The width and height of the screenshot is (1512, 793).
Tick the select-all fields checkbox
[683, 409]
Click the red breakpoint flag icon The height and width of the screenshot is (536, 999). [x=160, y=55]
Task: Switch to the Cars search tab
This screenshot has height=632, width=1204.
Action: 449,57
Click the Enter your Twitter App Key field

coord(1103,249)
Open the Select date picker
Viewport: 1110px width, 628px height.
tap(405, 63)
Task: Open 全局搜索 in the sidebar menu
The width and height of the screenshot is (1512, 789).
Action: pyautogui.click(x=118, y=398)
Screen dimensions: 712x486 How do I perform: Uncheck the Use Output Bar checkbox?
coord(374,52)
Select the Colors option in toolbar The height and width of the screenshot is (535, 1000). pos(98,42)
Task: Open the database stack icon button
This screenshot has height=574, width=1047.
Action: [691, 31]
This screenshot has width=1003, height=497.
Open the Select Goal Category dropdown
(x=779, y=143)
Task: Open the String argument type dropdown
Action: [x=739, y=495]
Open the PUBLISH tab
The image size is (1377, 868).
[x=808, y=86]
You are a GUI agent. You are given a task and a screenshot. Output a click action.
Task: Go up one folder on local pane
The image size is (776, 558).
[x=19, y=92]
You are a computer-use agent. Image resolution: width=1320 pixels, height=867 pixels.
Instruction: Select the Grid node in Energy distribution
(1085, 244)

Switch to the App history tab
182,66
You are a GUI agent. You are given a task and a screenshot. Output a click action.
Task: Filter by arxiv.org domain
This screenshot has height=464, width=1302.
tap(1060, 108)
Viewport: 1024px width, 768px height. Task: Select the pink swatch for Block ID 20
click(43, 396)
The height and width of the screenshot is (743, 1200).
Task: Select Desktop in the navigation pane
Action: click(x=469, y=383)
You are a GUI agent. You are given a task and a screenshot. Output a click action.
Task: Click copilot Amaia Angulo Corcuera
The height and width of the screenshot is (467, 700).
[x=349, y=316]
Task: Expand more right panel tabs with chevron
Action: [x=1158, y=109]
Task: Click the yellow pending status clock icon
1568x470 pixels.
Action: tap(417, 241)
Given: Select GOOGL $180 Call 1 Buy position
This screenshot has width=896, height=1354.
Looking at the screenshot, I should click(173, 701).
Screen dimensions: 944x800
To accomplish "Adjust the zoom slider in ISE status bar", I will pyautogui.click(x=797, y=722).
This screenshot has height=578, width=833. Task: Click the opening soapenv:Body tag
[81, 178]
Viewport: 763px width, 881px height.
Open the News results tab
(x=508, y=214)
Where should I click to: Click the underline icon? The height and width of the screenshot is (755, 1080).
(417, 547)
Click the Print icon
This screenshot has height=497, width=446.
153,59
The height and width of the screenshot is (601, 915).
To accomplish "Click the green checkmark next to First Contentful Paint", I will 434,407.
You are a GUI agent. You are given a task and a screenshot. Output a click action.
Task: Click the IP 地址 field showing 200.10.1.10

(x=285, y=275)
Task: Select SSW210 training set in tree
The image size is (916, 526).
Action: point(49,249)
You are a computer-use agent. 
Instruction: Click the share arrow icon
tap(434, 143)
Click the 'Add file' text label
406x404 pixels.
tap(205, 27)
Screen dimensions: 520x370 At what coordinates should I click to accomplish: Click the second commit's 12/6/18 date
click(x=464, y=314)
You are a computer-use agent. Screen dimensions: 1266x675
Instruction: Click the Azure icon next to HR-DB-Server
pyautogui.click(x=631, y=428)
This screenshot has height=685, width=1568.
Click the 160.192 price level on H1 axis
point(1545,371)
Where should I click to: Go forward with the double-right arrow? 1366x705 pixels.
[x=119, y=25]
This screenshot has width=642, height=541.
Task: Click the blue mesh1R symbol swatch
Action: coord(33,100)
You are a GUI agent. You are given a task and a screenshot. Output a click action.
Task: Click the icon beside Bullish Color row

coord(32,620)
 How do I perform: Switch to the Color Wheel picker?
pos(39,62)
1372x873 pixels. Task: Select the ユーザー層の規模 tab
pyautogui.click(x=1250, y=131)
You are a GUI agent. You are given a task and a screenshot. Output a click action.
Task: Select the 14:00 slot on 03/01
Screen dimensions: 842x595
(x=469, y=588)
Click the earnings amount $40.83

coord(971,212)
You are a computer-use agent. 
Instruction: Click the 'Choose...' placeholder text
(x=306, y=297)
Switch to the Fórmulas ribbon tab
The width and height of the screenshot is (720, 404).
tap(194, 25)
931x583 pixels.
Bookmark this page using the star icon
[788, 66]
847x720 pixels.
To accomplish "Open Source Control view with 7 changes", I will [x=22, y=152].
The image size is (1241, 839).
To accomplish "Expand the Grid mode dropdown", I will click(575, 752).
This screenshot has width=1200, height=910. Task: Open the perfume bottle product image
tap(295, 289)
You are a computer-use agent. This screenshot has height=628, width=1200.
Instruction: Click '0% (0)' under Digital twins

□ □ □

__What to produce__: Copy each line above holding "will".

__Answer area__:
To accomplish "Adjust the zoom slider in ISE status bar", I will pyautogui.click(x=797, y=722).
To accomplish "Click the green checkmark next to First Contentful Paint", I will 434,407.
To accomplish "Open Source Control view with 7 changes", I will [x=22, y=152].
To accomplish "Expand the Grid mode dropdown", I will click(575, 752).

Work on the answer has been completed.